Frankly, CIOs who claim that partnership with the business units is the way to go must muster the courage to acknowledge reality. They need to insist that steering committees ostensibly designed to promote strategic alignment and other such feel-goodies be retooled around accountability. Steering committees should be platforms for accountability before being internally marketed as exercises in risk-sharing and strategy.

While in Australia recently, I heard CIO after CIO bemoaning the fact that when something succeeds, the business takes the credit, and when something fails, IT gets the blame. The steering committee chatter I heard made it clear that accountability wasn't a serious factor in their design or deployment. Consensus? Unanimity? Nonsense!

I can't help but believe that more than a few CIOs would be better off if they began insisting on unanimity. More than six decades ago, one of America's finest aircraft designers - Douglas's Edward Henry Heinemann - oversaw the production of a myriad of state-of-the-art combat planes. One of his key managerial rules was that changes had to be made by consensus. This built both esprit and better integrated, high-performance aircraft.

The wonderful paradox is that leading by consensus may be the surest way of generating the kind of arguments and candid discussion that guarantee a productive collaboration between IT and the business. The power of the veto may be the best guarantor of it never (or seldom) being used.
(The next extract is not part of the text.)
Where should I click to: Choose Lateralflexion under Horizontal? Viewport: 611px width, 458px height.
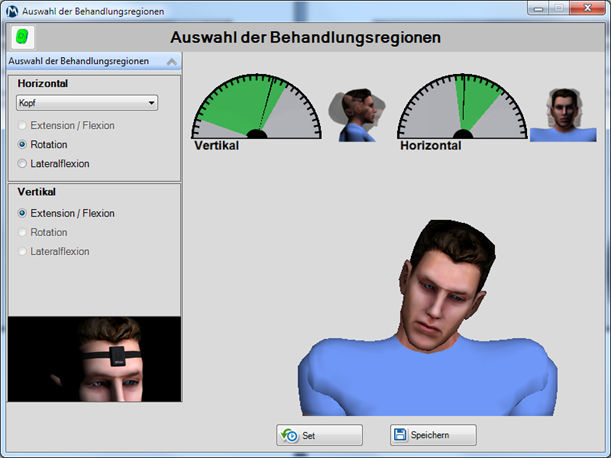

But the most important issue here is that CIOs need to behave as if accountability is as important for committees as it is for individuals. They need to behave as if consensus is not the by-product of least-common-denominator compromises but the result of smart people successfully collaborating within constraints. At the risk of going meta, CIOs need to accept that they should be held accountable for how they hold their people accountable. Sometimes the best way of making people more accountable to you and to themselves is to insist they become more accountable to each other. Is that idealistic? Perhaps. But as one looks at the future of IT governance and project management, it increasingly seems the most pragmatic way to go.